— WORK INSTRUCTION —
For this exercise, print the records below verbatim.

— DATA TO PROCESS —

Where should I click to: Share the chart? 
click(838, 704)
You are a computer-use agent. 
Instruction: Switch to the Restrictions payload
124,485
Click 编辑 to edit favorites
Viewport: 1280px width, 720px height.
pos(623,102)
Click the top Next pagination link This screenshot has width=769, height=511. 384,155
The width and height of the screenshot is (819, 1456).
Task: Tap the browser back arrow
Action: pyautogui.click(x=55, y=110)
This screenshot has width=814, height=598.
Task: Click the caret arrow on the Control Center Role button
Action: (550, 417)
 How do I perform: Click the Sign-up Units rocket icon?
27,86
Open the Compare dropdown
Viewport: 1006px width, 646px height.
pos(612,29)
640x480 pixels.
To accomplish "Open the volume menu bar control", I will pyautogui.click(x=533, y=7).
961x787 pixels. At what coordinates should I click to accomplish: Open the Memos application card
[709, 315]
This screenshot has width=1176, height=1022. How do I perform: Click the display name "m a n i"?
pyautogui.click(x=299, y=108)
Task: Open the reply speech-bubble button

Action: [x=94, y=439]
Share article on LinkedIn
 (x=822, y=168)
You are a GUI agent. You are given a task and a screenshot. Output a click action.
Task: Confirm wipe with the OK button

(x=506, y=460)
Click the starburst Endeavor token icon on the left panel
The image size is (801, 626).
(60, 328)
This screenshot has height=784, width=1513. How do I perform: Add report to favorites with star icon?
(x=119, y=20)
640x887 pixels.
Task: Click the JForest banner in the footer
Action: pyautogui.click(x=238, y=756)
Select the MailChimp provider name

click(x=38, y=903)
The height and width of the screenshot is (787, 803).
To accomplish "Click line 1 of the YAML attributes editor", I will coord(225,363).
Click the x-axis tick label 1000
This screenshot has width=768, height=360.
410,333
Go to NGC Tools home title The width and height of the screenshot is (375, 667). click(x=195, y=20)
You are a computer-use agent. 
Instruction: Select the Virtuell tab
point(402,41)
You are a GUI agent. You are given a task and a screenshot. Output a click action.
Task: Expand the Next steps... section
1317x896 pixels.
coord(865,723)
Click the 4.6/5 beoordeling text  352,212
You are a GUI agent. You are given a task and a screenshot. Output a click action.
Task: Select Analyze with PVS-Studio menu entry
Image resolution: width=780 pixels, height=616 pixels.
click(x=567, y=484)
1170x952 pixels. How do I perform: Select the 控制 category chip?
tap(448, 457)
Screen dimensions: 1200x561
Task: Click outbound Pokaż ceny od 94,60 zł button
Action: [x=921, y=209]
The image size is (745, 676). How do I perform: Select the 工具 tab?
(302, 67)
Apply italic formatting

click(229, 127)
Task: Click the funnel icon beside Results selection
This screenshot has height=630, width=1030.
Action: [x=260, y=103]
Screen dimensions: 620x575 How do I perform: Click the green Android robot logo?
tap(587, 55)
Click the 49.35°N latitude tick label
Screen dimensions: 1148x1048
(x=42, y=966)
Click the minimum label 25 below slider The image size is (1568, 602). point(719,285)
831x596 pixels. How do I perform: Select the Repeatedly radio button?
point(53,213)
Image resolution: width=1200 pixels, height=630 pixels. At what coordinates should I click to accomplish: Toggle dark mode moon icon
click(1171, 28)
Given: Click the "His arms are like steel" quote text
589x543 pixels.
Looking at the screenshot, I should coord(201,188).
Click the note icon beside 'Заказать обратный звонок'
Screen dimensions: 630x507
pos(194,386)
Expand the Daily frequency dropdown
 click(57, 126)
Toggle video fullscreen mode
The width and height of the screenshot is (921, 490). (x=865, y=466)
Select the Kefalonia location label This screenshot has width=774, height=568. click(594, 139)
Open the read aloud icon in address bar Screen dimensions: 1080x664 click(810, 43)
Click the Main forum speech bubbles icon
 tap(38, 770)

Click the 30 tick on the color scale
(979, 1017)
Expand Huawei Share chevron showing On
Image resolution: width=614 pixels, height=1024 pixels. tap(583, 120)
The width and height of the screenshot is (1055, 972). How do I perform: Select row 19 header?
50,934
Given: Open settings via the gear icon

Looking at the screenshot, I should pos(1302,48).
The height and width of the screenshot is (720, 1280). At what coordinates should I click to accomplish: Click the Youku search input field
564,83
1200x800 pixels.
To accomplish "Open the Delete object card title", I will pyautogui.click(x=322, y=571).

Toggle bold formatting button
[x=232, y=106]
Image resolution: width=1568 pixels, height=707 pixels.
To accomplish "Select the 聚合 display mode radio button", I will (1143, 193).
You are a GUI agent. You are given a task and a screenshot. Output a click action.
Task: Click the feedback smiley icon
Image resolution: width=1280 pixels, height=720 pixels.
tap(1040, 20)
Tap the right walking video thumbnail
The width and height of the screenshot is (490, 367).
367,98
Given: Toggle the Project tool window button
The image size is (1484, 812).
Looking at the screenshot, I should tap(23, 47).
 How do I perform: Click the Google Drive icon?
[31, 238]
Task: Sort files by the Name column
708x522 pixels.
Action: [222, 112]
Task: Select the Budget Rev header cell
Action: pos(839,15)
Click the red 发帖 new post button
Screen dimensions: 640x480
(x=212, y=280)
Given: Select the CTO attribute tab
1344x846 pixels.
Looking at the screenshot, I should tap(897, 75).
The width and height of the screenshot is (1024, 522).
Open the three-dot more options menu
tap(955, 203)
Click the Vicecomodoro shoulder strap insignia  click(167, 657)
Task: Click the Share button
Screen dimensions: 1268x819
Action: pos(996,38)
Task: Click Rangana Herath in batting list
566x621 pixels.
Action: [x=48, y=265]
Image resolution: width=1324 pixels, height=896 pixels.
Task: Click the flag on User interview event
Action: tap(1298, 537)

— RESPONSE —
Where should I click to: Share the chart? 
click(838, 704)
You are a computer-use agent. 
Instruction: Switch to the Restrictions payload
124,485
Click 编辑 to edit favorites
Viewport: 1280px width, 720px height.
pos(623,102)
Click the top Next pagination link This screenshot has width=769, height=511. 384,155
The width and height of the screenshot is (819, 1456).
Task: Tap the browser back arrow
Action: pyautogui.click(x=55, y=110)
This screenshot has width=814, height=598.
Task: Click the caret arrow on the Control Center Role button
Action: (550, 417)
 How do I perform: Click the Sign-up Units rocket icon?
27,86
Open the Compare dropdown
Viewport: 1006px width, 646px height.
pos(612,29)
640x480 pixels.
To accomplish "Open the volume menu bar control", I will pyautogui.click(x=533, y=7).
961x787 pixels. At what coordinates should I click to accomplish: Open the Memos application card
[709, 315]
This screenshot has width=1176, height=1022. How do I perform: Click the display name "m a n i"?
pyautogui.click(x=299, y=108)
Task: Open the reply speech-bubble button

Action: [x=94, y=439]
Share article on LinkedIn
 (x=822, y=168)
You are a GUI agent. You are given a task and a screenshot. Output a click action.
Task: Confirm wipe with the OK button

(x=506, y=460)
Click the starburst Endeavor token icon on the left panel
The image size is (801, 626).
(60, 328)
This screenshot has height=784, width=1513. How do I perform: Add report to favorites with star icon?
(x=119, y=20)
640x887 pixels.
Task: Click the JForest banner in the footer
Action: pyautogui.click(x=238, y=756)
Select the MailChimp provider name

click(x=38, y=903)
The height and width of the screenshot is (787, 803).
To accomplish "Click line 1 of the YAML attributes editor", I will coord(225,363).
Click the x-axis tick label 1000
This screenshot has width=768, height=360.
410,333
Go to NGC Tools home title The width and height of the screenshot is (375, 667). click(x=195, y=20)
You are a computer-use agent. 
Instruction: Select the Virtuell tab
point(402,41)
You are a GUI agent. You are given a task and a screenshot. Output a click action.
Task: Expand the Next steps... section
1317x896 pixels.
coord(865,723)
Click the 4.6/5 beoordeling text  352,212
You are a GUI agent. You are given a task and a screenshot. Output a click action.
Task: Select Analyze with PVS-Studio menu entry
Image resolution: width=780 pixels, height=616 pixels.
click(x=567, y=484)
1170x952 pixels. How do I perform: Select the 控制 category chip?
tap(448, 457)
Screen dimensions: 1200x561
Task: Click outbound Pokaż ceny od 94,60 zł button
Action: [x=921, y=209]
The image size is (745, 676). How do I perform: Select the 工具 tab?
(302, 67)
Apply italic formatting

click(229, 127)
Task: Click the funnel icon beside Results selection
This screenshot has height=630, width=1030.
Action: [x=260, y=103]
Screen dimensions: 620x575 How do I perform: Click the green Android robot logo?
tap(587, 55)
Click the 49.35°N latitude tick label
Screen dimensions: 1148x1048
(x=42, y=966)
Click the minimum label 25 below slider The image size is (1568, 602). point(719,285)
831x596 pixels. How do I perform: Select the Repeatedly radio button?
point(53,213)
Image resolution: width=1200 pixels, height=630 pixels. At what coordinates should I click to accomplish: Toggle dark mode moon icon
click(1171, 28)
Given: Click the "His arms are like steel" quote text
589x543 pixels.
Looking at the screenshot, I should coord(201,188).
Click the note icon beside 'Заказать обратный звонок'
Screen dimensions: 630x507
pos(194,386)
Expand the Daily frequency dropdown
 click(57, 126)
Toggle video fullscreen mode
The width and height of the screenshot is (921, 490). (x=865, y=466)
Select the Kefalonia location label This screenshot has width=774, height=568. click(594, 139)
Open the read aloud icon in address bar Screen dimensions: 1080x664 click(810, 43)
Click the Main forum speech bubbles icon
 tap(38, 770)

Click the 30 tick on the color scale
(979, 1017)
Expand Huawei Share chevron showing On
Image resolution: width=614 pixels, height=1024 pixels. tap(583, 120)
The width and height of the screenshot is (1055, 972). How do I perform: Select row 19 header?
50,934
Given: Open settings via the gear icon

Looking at the screenshot, I should pos(1302,48).
The height and width of the screenshot is (720, 1280). At what coordinates should I click to accomplish: Click the Youku search input field
564,83
1200x800 pixels.
To accomplish "Open the Delete object card title", I will pyautogui.click(x=322, y=571).

Toggle bold formatting button
[x=232, y=106]
Image resolution: width=1568 pixels, height=707 pixels.
To accomplish "Select the 聚合 display mode radio button", I will (1143, 193).
You are a GUI agent. You are given a task and a screenshot. Output a click action.
Task: Click the feedback smiley icon
Image resolution: width=1280 pixels, height=720 pixels.
tap(1040, 20)
Tap the right walking video thumbnail
The width and height of the screenshot is (490, 367).
367,98
Given: Toggle the Project tool window button
The image size is (1484, 812).
Looking at the screenshot, I should tap(23, 47).
 How do I perform: Click the Google Drive icon?
[31, 238]
Task: Sort files by the Name column
708x522 pixels.
Action: [222, 112]
Task: Select the Budget Rev header cell
Action: pos(839,15)
Click the red 发帖 new post button
Screen dimensions: 640x480
(x=212, y=280)
Given: Select the CTO attribute tab
1344x846 pixels.
Looking at the screenshot, I should tap(897, 75).
The width and height of the screenshot is (1024, 522).
Open the three-dot more options menu
tap(955, 203)
Click the Vicecomodoro shoulder strap insignia  click(167, 657)
Task: Click the Share button
Screen dimensions: 1268x819
Action: pos(996,38)
Task: Click Rangana Herath in batting list
566x621 pixels.
Action: [x=48, y=265]
Image resolution: width=1324 pixels, height=896 pixels.
Task: Click the flag on User interview event
Action: tap(1298, 537)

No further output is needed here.